* **EXERCISE GOAL**: Reproduce, word for word, everything from the start of the items below down to the line containing "coordinates (688, 623).", including that line.

+++

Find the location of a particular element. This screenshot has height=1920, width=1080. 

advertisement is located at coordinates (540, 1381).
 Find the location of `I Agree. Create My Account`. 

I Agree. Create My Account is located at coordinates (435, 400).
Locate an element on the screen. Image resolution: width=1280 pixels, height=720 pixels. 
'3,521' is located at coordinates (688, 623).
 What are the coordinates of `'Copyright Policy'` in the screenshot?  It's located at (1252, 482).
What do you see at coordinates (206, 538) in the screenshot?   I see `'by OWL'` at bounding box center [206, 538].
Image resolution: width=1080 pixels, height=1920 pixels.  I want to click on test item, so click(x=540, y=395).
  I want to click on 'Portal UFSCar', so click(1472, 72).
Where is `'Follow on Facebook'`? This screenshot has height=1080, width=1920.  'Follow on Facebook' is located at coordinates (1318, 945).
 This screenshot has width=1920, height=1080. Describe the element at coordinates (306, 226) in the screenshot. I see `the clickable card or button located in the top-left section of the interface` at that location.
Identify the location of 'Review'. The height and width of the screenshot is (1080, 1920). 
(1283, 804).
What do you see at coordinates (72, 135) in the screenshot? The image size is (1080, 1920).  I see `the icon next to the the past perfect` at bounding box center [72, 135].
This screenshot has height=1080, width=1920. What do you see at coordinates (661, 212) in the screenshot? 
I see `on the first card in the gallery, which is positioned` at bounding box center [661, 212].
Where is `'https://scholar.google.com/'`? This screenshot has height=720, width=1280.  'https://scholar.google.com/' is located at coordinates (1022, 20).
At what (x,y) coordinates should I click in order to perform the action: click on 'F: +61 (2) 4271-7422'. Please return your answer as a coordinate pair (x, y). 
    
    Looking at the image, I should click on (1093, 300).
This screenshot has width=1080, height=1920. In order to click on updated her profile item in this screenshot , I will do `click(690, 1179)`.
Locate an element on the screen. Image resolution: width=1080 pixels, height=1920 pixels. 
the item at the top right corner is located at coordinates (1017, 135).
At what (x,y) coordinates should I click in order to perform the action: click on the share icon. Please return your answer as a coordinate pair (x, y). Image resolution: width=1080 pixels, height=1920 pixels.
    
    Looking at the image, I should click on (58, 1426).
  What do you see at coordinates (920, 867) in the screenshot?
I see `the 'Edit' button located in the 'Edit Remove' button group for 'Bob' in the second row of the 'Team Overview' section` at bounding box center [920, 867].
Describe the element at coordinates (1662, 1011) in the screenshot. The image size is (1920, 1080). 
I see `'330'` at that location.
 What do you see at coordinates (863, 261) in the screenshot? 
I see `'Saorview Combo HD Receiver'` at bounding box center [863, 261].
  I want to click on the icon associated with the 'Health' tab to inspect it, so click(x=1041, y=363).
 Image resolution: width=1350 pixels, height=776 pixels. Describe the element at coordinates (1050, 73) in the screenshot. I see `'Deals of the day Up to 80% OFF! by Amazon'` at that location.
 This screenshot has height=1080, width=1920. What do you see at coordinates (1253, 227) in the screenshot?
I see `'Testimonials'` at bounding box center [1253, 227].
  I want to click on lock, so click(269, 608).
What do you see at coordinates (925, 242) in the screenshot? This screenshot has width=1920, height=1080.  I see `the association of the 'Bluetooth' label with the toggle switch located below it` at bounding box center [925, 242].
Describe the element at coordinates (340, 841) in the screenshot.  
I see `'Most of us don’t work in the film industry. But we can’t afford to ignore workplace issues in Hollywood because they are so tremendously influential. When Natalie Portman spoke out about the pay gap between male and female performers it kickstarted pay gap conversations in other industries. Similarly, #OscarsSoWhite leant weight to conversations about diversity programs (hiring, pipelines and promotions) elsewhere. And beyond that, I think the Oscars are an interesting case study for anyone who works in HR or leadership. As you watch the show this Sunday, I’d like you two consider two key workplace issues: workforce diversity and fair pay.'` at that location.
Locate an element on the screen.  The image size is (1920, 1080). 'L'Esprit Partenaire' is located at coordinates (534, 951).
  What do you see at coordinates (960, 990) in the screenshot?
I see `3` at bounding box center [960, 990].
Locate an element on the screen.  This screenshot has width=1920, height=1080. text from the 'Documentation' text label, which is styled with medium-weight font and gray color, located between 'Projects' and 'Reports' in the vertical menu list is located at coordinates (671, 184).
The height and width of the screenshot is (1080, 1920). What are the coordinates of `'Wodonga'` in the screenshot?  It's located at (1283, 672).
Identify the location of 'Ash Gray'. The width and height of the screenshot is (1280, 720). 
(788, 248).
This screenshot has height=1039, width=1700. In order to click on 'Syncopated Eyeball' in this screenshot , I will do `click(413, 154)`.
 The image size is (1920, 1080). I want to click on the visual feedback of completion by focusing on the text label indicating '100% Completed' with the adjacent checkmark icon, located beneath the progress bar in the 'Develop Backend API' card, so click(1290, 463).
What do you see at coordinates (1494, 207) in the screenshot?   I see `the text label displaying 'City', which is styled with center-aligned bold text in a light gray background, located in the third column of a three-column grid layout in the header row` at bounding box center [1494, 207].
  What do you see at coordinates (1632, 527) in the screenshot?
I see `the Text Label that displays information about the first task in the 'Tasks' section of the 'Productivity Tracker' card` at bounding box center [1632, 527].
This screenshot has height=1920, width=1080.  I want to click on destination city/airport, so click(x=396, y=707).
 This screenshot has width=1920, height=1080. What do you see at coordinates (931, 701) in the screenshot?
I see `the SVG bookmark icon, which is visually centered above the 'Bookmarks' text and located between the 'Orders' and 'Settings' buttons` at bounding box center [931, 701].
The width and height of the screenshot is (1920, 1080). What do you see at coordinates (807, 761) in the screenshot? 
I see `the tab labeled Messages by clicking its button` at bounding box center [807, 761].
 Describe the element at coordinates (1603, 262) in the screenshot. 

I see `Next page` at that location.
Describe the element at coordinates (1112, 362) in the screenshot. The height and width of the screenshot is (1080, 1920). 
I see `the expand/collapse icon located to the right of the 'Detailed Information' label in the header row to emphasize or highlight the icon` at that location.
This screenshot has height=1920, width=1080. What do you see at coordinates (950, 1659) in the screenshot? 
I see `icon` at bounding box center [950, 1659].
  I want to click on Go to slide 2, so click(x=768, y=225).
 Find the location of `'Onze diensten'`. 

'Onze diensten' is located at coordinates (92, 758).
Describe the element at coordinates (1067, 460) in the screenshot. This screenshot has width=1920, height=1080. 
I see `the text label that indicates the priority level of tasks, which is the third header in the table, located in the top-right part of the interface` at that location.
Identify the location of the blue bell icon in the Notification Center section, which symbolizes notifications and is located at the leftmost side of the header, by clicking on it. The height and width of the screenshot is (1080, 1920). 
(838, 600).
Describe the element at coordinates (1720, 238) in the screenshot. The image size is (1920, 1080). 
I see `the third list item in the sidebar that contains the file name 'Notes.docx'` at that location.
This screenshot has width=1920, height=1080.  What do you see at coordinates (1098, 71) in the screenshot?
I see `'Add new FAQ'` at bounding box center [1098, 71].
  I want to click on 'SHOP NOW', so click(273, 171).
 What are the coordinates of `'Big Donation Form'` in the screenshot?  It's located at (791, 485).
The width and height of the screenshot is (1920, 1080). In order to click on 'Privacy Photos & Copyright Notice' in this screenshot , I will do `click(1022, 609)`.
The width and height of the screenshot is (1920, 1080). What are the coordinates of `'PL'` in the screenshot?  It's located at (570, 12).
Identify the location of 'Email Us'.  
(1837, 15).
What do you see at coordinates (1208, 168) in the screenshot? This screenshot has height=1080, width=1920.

+++

* **RESPONSE FOR THIS EXERCISE**:
Find the location of a particular element. This screenshot has height=1920, width=1080. 

advertisement is located at coordinates (540, 1381).
 Find the location of `I Agree. Create My Account`. 

I Agree. Create My Account is located at coordinates (435, 400).
Locate an element on the screen. Image resolution: width=1280 pixels, height=720 pixels. 
'3,521' is located at coordinates (688, 623).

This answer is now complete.